After my recent roller-coaster of an introduction to knife making, our very own Guy of Stainthorp ( Actually bloody miles away in Staffordshire somewhere) took pity on me and invited me up to spend a day with the maestro himself in his workshop.
After an uneventful drive up I arrived at his workshop just in time for a late breakfast, bacon sandwich, at the farm cafe where Guy's place is (very) well -situated.
Over this breakfast of champions we discussed what sort of knives I would ( and could, let's be frank here ) make in a day, even under the watchful eye and grand tutelage of the man himself.
It was decided that a small blade in O1 would be tackled first, to get the hang of grinding, and then a stainless steel blade of some sort thereafter.
The O1 blade I would learn to heat treat in a forge and stainless job would be left with him for the much more involved heat treatment process involving kilns, liquid nitrogen and a recording of Right Said Fred's seminal 90s hit "I'm too sexy".
Fueled with bacon and coffee we set to it with a maniacal fever that lasted for over two hours until lunch time, excellent pub lunch it was too.
The first step was select one of Guy's many, many profiles ( the man literally has a wall of them! :D) and transfer the design to a piece of steel.

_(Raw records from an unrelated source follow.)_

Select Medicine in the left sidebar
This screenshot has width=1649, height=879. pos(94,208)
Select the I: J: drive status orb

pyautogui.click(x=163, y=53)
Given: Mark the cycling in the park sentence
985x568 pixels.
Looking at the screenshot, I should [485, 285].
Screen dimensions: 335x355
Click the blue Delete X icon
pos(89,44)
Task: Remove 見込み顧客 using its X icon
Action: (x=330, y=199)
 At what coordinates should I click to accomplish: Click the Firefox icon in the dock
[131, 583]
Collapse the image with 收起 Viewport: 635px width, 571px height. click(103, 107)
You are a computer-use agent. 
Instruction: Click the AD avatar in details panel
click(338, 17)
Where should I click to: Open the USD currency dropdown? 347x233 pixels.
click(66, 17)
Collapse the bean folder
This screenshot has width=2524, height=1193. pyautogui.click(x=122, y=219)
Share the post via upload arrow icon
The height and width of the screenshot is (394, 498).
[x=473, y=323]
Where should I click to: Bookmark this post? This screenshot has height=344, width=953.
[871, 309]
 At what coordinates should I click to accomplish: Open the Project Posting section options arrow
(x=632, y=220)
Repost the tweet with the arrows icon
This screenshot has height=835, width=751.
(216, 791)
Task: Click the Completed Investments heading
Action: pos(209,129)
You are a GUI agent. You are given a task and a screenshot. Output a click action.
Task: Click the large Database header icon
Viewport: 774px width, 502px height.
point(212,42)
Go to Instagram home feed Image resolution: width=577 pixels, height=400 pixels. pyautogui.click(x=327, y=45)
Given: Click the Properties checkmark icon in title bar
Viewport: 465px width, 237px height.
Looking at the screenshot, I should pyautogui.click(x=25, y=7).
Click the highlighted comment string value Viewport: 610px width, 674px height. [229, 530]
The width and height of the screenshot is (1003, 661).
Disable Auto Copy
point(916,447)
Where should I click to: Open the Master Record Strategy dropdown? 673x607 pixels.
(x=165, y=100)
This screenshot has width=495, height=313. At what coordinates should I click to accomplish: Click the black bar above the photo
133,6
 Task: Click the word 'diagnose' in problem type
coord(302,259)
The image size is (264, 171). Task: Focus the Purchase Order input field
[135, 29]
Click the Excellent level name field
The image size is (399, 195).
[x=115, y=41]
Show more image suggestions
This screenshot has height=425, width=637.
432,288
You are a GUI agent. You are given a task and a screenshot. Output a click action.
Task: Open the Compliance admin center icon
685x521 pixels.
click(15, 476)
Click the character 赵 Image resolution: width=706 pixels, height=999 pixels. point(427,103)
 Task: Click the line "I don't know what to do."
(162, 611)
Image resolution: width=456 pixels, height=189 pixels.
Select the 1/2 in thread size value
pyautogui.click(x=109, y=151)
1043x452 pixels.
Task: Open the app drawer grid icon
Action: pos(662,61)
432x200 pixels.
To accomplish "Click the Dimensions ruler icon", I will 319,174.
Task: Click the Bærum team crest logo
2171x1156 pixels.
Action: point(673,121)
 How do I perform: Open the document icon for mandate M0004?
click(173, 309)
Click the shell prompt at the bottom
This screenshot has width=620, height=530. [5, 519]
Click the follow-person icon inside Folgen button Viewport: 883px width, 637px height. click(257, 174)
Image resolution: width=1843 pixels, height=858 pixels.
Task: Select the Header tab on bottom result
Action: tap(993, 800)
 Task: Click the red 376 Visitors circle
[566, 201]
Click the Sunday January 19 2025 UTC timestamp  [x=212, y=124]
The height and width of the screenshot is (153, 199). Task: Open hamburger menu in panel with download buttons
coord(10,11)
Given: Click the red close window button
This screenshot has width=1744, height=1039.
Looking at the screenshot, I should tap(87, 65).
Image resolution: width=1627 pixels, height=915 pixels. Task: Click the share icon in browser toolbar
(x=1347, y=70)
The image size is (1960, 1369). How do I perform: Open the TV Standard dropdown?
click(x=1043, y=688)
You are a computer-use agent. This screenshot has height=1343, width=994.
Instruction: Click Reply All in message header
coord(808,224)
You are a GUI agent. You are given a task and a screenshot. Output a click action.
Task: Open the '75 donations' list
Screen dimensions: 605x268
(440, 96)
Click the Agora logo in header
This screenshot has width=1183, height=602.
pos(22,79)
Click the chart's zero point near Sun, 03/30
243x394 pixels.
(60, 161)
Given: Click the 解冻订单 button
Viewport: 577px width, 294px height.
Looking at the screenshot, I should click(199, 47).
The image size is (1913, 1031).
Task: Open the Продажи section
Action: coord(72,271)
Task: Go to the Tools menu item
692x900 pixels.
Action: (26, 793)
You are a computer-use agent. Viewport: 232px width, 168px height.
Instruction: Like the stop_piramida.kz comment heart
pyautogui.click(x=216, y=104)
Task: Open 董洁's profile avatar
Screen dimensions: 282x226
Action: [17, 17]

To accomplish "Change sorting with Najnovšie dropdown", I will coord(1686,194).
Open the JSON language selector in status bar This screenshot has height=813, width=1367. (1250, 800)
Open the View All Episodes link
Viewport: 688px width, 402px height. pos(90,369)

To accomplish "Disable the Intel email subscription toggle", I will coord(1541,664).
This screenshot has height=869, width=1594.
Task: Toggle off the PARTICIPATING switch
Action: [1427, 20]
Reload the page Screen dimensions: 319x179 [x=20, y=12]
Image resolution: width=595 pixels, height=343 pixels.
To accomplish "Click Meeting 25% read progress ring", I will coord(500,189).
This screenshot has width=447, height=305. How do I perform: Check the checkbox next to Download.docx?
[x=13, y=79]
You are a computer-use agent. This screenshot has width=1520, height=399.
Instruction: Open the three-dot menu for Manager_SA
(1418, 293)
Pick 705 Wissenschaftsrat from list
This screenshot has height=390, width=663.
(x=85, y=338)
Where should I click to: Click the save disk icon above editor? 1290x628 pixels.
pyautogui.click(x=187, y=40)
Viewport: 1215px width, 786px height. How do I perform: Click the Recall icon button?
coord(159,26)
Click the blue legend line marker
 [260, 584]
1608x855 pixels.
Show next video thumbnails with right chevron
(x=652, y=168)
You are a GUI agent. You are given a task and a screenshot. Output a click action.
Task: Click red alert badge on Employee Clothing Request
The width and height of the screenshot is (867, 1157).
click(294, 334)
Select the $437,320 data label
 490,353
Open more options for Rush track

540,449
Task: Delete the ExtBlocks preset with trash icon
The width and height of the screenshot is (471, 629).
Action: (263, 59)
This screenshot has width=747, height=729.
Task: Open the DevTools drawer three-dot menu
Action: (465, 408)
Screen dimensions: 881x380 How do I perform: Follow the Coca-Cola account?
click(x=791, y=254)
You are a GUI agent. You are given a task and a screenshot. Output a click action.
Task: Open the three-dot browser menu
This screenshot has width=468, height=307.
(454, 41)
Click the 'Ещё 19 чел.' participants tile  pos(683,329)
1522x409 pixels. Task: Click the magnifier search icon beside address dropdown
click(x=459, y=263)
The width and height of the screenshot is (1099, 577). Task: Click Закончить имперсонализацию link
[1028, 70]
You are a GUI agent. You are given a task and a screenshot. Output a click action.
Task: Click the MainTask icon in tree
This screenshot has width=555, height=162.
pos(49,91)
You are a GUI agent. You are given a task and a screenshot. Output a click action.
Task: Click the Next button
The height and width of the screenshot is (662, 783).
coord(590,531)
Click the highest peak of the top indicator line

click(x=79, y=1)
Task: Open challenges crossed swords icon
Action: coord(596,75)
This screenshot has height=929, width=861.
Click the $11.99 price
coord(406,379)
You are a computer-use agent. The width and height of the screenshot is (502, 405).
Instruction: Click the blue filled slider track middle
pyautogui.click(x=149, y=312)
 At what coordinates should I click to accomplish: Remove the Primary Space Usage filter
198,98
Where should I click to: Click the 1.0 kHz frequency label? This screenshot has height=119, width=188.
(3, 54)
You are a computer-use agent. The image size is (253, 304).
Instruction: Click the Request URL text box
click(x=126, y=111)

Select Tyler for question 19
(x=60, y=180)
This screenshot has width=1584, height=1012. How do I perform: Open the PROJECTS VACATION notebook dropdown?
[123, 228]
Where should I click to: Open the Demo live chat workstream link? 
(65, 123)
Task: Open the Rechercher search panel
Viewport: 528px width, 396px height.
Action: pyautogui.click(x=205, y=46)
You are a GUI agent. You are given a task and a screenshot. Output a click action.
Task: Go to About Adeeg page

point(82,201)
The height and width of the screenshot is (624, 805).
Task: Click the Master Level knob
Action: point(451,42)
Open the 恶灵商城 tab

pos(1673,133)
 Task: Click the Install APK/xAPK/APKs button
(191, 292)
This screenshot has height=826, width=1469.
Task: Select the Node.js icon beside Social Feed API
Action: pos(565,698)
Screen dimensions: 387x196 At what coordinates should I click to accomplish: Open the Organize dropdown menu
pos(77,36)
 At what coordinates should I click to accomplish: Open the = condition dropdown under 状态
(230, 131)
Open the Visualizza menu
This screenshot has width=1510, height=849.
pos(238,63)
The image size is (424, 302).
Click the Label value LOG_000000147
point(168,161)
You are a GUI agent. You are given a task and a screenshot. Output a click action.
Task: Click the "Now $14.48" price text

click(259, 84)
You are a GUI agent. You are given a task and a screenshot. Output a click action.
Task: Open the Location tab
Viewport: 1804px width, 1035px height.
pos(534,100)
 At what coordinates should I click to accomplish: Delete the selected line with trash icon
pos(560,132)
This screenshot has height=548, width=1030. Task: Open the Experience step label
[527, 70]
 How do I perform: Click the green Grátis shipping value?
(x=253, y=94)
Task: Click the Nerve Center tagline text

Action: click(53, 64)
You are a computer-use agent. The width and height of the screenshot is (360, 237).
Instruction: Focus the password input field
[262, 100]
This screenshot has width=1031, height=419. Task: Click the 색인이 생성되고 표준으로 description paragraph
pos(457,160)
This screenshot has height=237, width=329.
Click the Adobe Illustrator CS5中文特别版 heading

It's a small knife, not sure what to call it but handy for small game as well as general purpose cutty goodness. It's like nothing else I own or would buy from a website as well as looking rather nice, which was an important factor as I hope to broaden my knife outlook.
Out with the angle grinder and the first tip ( well the second if you count drawing around the paper pattern instead of trying to glue it to the steel) was that what I thought of as a thin cutting disc was in fact not the thinnest cutting disc everyone else was referring to.
Once the rough outline was cut out in straight lines:
It was time to take it to the grinder and get the profile right on the 36 grit belts
A good tip is to work along the length of the blade rather than perpendicular to it, saving belts due to presenting them with a 90 sharp edge all the time.
I was surprised to see that these belts ( where you press rather hard) actually seem to cut full on swarf rather than dust...
The platen was installed to get everything nice and perpendicular after the roughing out and resulted in:
Already fits the hand beautifully, but then again it is a Stainthorp really...
The next step was to mark it out and get grinding. Guy does everything by eye these days but for my benefit put a grinding jig on the grinder and marked some rough landmarks on the blade.
Now to the grind...
Not bad for a first (second) attempt:
Guy left me to it with instructions to the effect of even I wouldn't be able to screw the blade up as long as I remembered that with the jig the grind lines would be the same and the blade centred as long as they were the same height on each side.